Bristolatino’s Amelia Graham takes us on a journey through the life of Seu Jorge and his music.
Born in a favela known as Belford Roxo, just north of Rio de Janeiro, Jorge Mário da Silva experienced a tough upbringing characterised by poverty and crime. The hardships of life in Rio’s favelas heavily influenced many of his works, especially because his brother was killed by police aged 16.
Working odd jobs in order to support his family, his musical talent was not noticed until a later age. At the age of 19, while sleeping rough and relying on cleaning the streets for money, his flair for music took off as he was given an old guitar by a stranger. It was with this guitar that Seu Jorge began performing in bars around Rio de Janeiro to make a living. However, it was not only his musical talent that was spotted. Jorge was hired both as a musician and actor by the theatrical group Tuerj.
In the late 1990s he had his first real musical break and was offered a solo recording contract with hip-hop producer Mario Caldato after performing and writing on the debut album Moro No Brasil of Farofa Carioca, a samba pop group. Samba Esporte Fino, his first album, was voted album of the year by Brazilian music critics, and was released internationally, though under the title Carolina.
The album’s tracks are both musically and lyrically varied. The husky tone of his voice really shines, and the backing band provides another dimension, their energy adding to the up-beat nature of the album. The first three songs of this album -particularly the opening track Carolina- grab the listener’s attention and invite them to get up and join him. The compilation of tracks shows the diversity of Seu Jorge’s voice and his song-writing ability. The playful lyrics alongside melodic intonation and hypnotic rhythms give the album a real samba feel.
Cru, his second album released in 2004, has more of a focus on Jorge’s upbringing and the political issues surrounding the favelas.

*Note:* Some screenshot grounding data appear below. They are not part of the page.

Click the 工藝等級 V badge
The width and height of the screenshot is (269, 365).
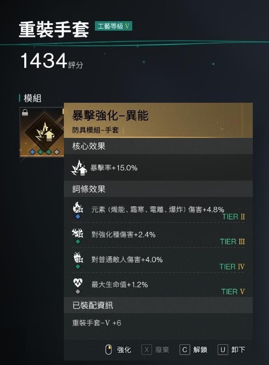coord(113,26)
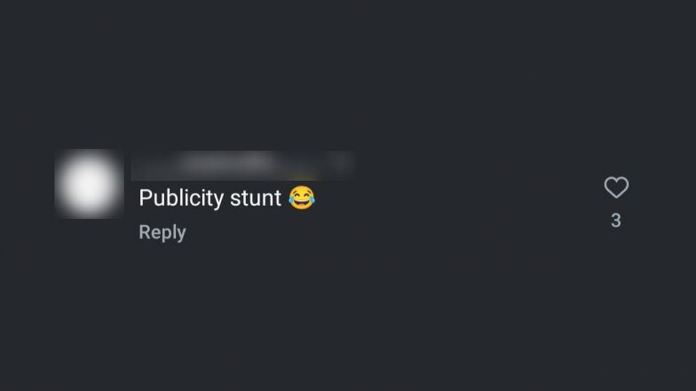Image resolution: width=696 pixels, height=391 pixels.
Task: View the commenter's profile via avatar
Action: (89, 184)
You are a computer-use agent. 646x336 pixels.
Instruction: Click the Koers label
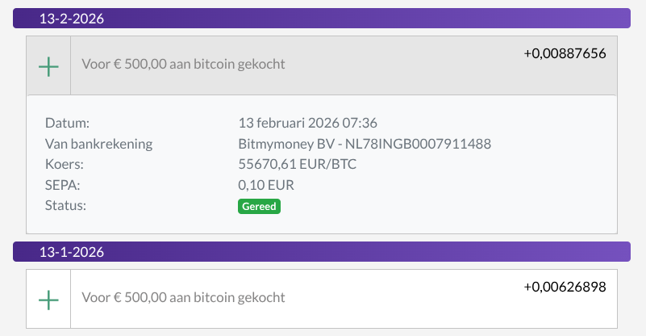coord(65,165)
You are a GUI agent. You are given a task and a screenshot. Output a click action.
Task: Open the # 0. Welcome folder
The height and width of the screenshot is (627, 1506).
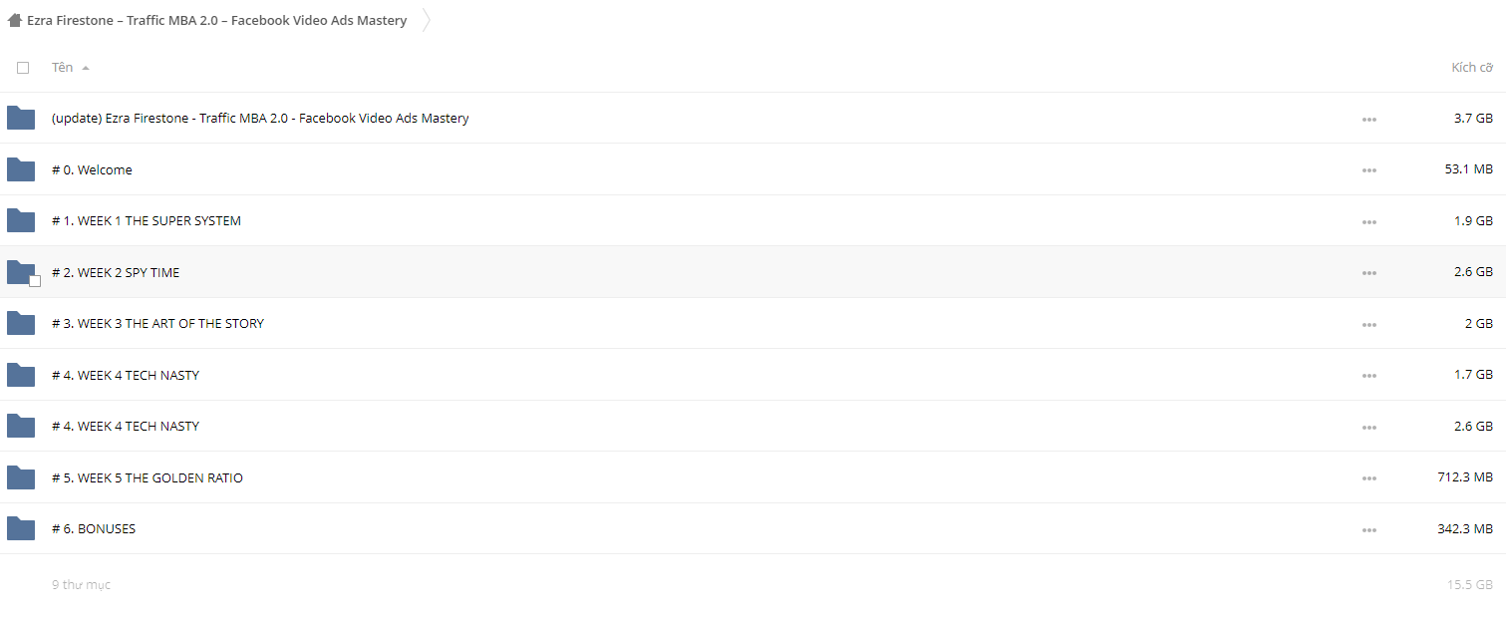(92, 169)
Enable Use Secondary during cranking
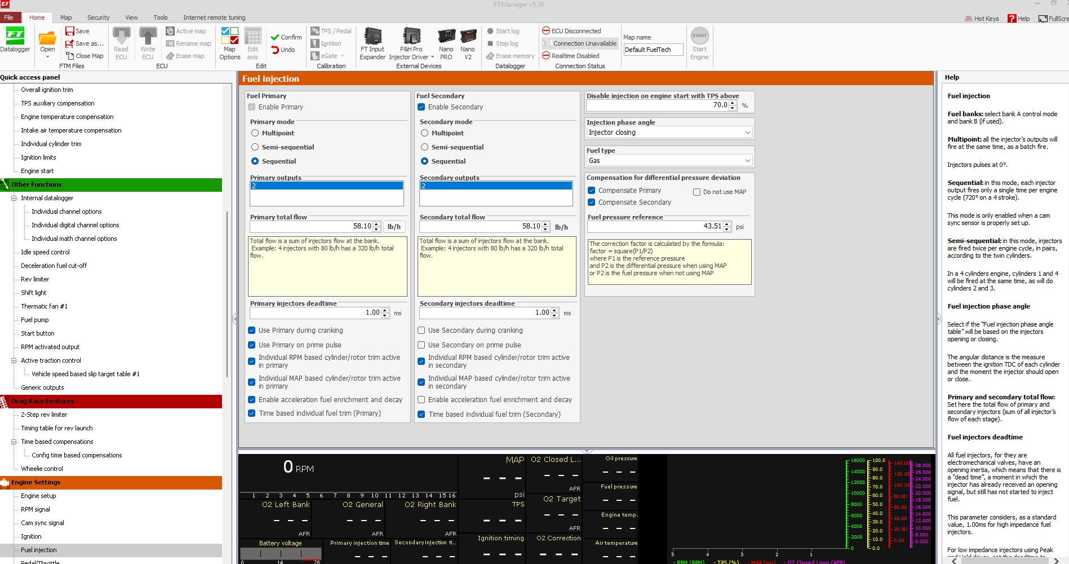Viewport: 1069px width, 564px height. tap(422, 331)
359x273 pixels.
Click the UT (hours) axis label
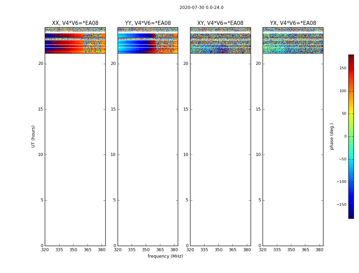34,136
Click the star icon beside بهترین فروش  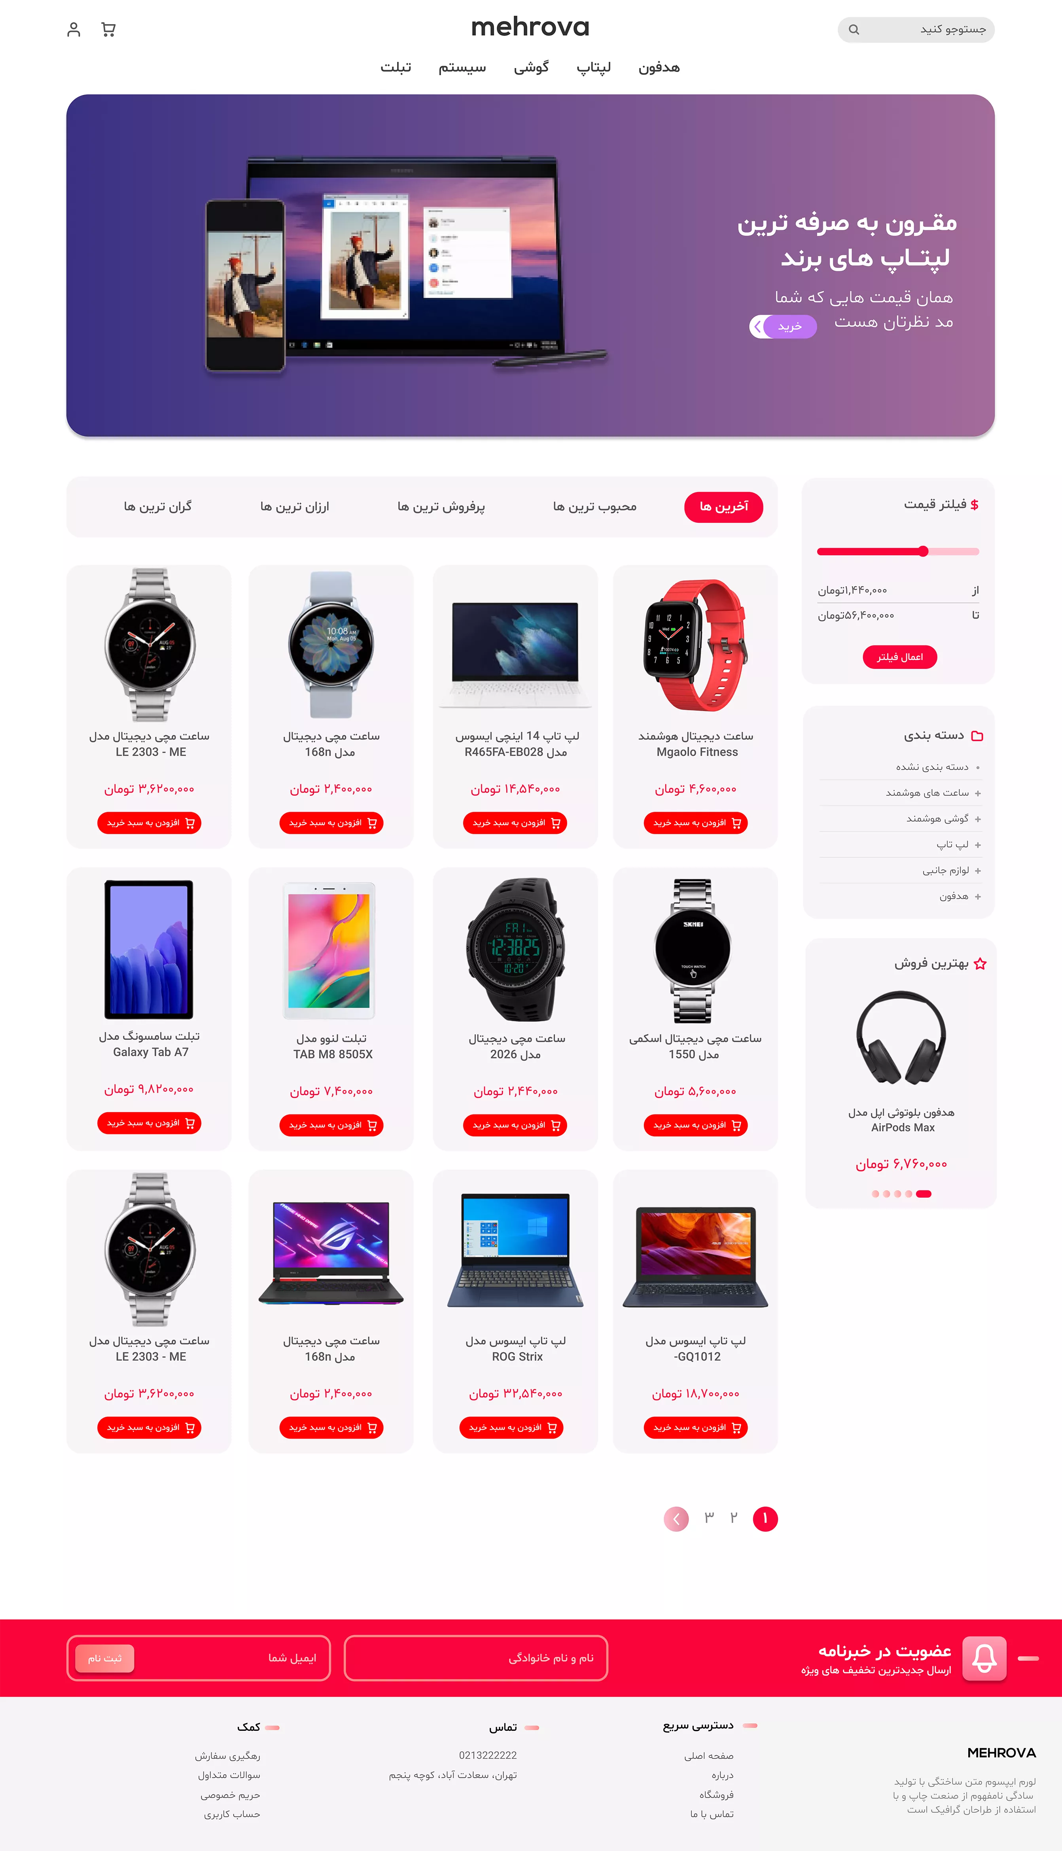(980, 963)
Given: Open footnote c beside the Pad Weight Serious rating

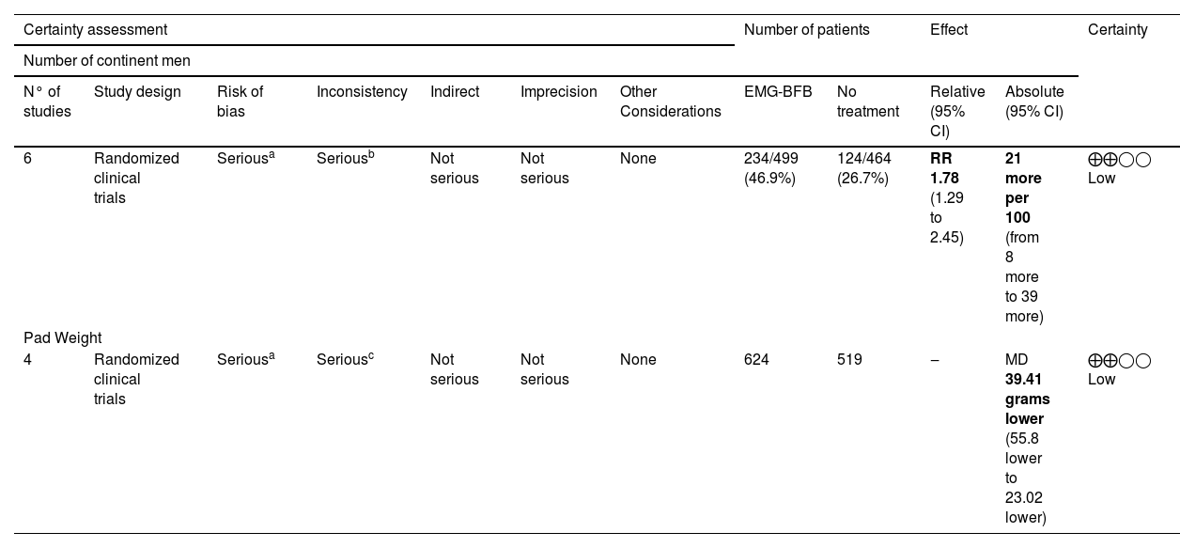Looking at the screenshot, I should click(371, 355).
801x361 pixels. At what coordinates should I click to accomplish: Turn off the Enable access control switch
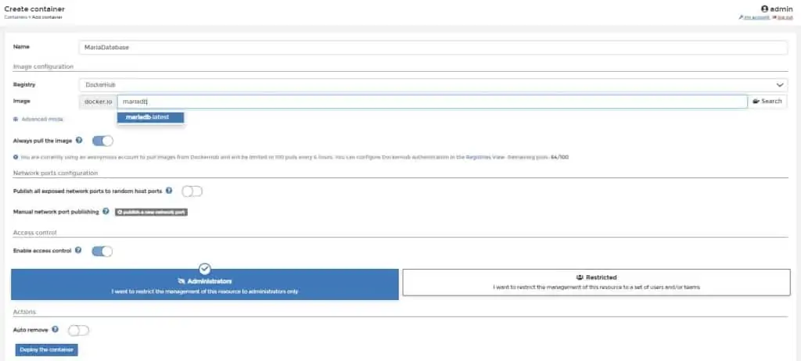[102, 251]
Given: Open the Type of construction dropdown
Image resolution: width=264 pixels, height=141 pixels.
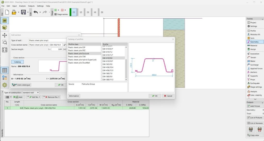Looking at the screenshot, I should click(38, 92).
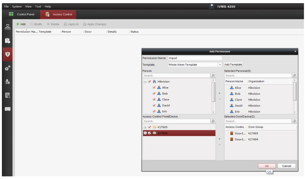The image size is (305, 179).
Task: Open the Tool menu
Action: pos(38,6)
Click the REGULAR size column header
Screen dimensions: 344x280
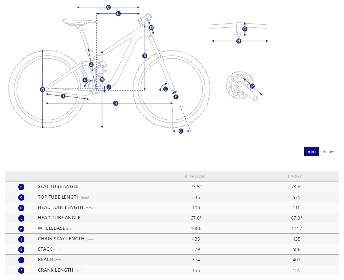tap(194, 176)
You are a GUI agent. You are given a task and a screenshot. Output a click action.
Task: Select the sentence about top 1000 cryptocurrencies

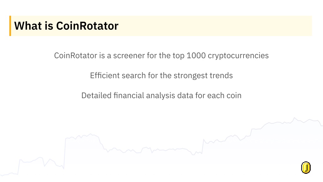coord(161,56)
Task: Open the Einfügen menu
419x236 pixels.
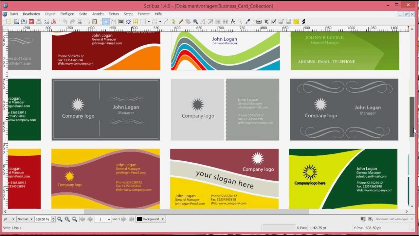Action: pos(67,14)
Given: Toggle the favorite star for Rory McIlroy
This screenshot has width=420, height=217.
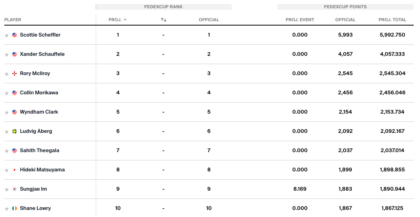Looking at the screenshot, I should point(7,74).
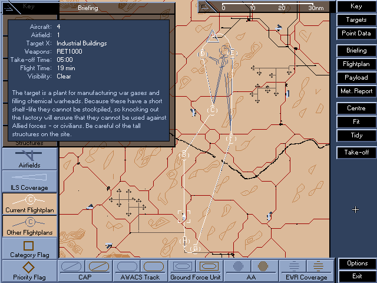
Task: Click the orange EWR Coverage icon
Action: [319, 266]
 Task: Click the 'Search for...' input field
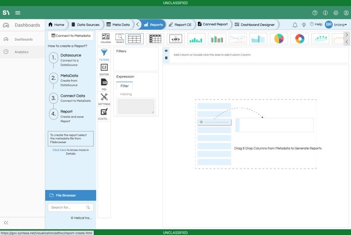(67, 207)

In the track Eu sou favela (I am favela) he poignantly states: “A favela é, um problema social” (A favela is a social problem). This song is a lot calmer, and Jorge’s voice comes across very clearly to tell his story of the slums of Rio, where he spent the majority of his childhood. As well as making reference to his background through his music, he also appeared as Knockout Ned in Cidade de Deus, a film that sheds light on street life and daily crime in the favelas. After this success, he went on to act and sing in the Wes Anderson film The Life Aquatic with Steve Zissou where he covered many of David Bowie’s songs in Portuguese. Bowie praised Jorge saying that if had not performed his songs he would “have never heard this new level of beauty which he has imbued them with.”
Seu Jorge has released many albums over the years and has collaborated with world-famous artists as well as performing at festivals. In spite of this, perhaps his greatest achievement was being asked to sing at the Summer Olympics in 2012. His performance during the closing ceremony in London introduced Rio to the world, and was a clear demonstration of his talent and his journey from an impoverished favela in Rio to worldwide fame.